La stella danese del tennis Holger Rune si trova attualmente bloccato a Doha, dove sta cercando di recuperare la piena forma fisica presso l’ospedale sportivo Aspetar dopo la grave lesione al tendine d’Achille.
Tutte le partenze aeree dal Medio Oriente sono state annullate a causa della guerra tra Iran, USA e Israele. Questo significa che anche Holger Rune, come migliaia di altri danesi e non solo, è rimasto intrappolato in Qatar.
Diversi paesi europei, tra cui la Gran Bretagna, hanno già annunciato piani di evacuazione per i propri cittadini, ma il governo danese non ha ancora preso alcuna iniziativa.
"Vogliamo andarcene. Ma non abbiamo ancora ricevuto alcuna comunicazione dalla Danimarca. È deludente. O siamo completamente paralizzati nel nostro paese, oppure semplicemente se ne fregano dei loro cittadini. Io propendo per la seconda ipotesi", assicura mamma Rune.
E prosegue: "Perché non si fanno vivi e chiedono dove siamo? O danno un numero da chiamare a qualsiasi ora? Su cosa stanno lavorando? Un aereo militare che venga a prendere tutti i danesi? O cos’altro stanno organizzando? Devono comunicarlo, così i danesi non sono costretti a passare ore a cercare alternative, opzioni e noleggi auto per attraversare il confine e uscire dal Qatar", dichiara a bt.dk.

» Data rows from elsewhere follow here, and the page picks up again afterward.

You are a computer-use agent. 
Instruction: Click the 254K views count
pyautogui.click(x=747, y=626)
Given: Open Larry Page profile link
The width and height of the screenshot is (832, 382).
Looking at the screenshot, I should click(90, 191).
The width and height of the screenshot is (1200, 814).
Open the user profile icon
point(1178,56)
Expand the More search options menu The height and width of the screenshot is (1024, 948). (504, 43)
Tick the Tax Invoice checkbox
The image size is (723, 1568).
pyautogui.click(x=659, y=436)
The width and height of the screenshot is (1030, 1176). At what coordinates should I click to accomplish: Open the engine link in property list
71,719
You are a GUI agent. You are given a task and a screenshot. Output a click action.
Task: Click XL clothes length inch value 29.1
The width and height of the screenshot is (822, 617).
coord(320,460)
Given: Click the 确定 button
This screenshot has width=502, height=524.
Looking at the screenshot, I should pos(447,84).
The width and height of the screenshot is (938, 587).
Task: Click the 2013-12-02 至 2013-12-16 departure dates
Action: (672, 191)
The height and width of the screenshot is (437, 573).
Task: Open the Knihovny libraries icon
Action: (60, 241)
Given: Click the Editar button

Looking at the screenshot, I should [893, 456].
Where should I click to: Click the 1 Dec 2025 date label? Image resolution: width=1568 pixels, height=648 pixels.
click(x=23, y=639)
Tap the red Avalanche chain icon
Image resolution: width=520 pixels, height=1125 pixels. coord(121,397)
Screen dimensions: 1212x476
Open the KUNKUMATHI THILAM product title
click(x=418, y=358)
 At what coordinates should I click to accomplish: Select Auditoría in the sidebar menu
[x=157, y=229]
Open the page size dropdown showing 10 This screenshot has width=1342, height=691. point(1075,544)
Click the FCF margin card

Holger Rune e il suo staff sperano di poter volare a Los Angeles, dove Rune avrebbe impegni con gli sponsor in occasione del torneo di Indian Wells.
Non solo Rune
Il trasferimento dal Medio Oriente alla California si è trasformato in un’odissea per molti dei tennisti impegnati fino allo scorso fine settimana negli Emirati. Danil Medvedev, Andrei Rublev, Tallon Griekspoor, diversi doppisti e membri dei rispettivi team – circa quaranta persone in tutto – sono ancora bloccati in attesa di poter raggiungere in tempo il Masters 1000 in programma da mercoledì, con l’esordio dei big tra venerdì e sabato. L’Atp ha invitato tutti a restare in hotel valutando soluzioni alternative, tra cui lunghi spostamenti via Oman o Arabia Saudita, oltre alle ipotesi Turchia e Armenia, ma con tempi ristretti e possibili complicazioni legate ai documenti.
Medvedev, vincitore a Dubai senza disputare la finale contro Griekspoor, ha scelto un hotel diverso rispetto agli altri giocatori e ha spiegato: "La situazione è insolita. Lo spazio aereo è chiuso, nessuno sa quando potremo volare. Non è chiaro quanto durerà, quindi aspettiamo solo di vedere cosa succederà nelle prossime ore e nei prossimi giorni. Naturalmente ho ricevuto molti messaggi da amici e conoscenti, tutti sono preoccupati. Ma posso dire che va tutto bene".
La nota dell'Atp
Anche l’Atp è intervenuta con una nota ufficiale: "L’Atp sta monitorando attentamente l’evolversi della situazione in Medio Oriente e rimane in costante contatto con i nostri giocatori, i loro team di supporto e le autorità locali competenti. La salute, la sicurezza e il benessere dei nostri giocatori, dello staff e del personale del torneo sono la nostra priorità. Possiamo confermare che un numero limitato di giocatori e membri dei team si trova ancora a Dubai dopo la conclusione del recente evento Atp 500. Loro e i rispettivi team sono ospitati negli hotel ufficiali del torneo, dove le loro necessità immediate sono pienamente garantite. Siamo in comunicazione diretta con le persone coinvolte, così come con gli organizzatori del torneo e i consulenti per la sicurezza. In questa fase, le disposizioni di viaggio restano soggette a una valutazione continua, in linea con l’operatività delle compagnie aeree e le indicazioni ufficiali. Continueremo a fornire il supporto necessario per garantire che giocatori e team possano partire in sicurezza non appena le condizioni lo consentiranno".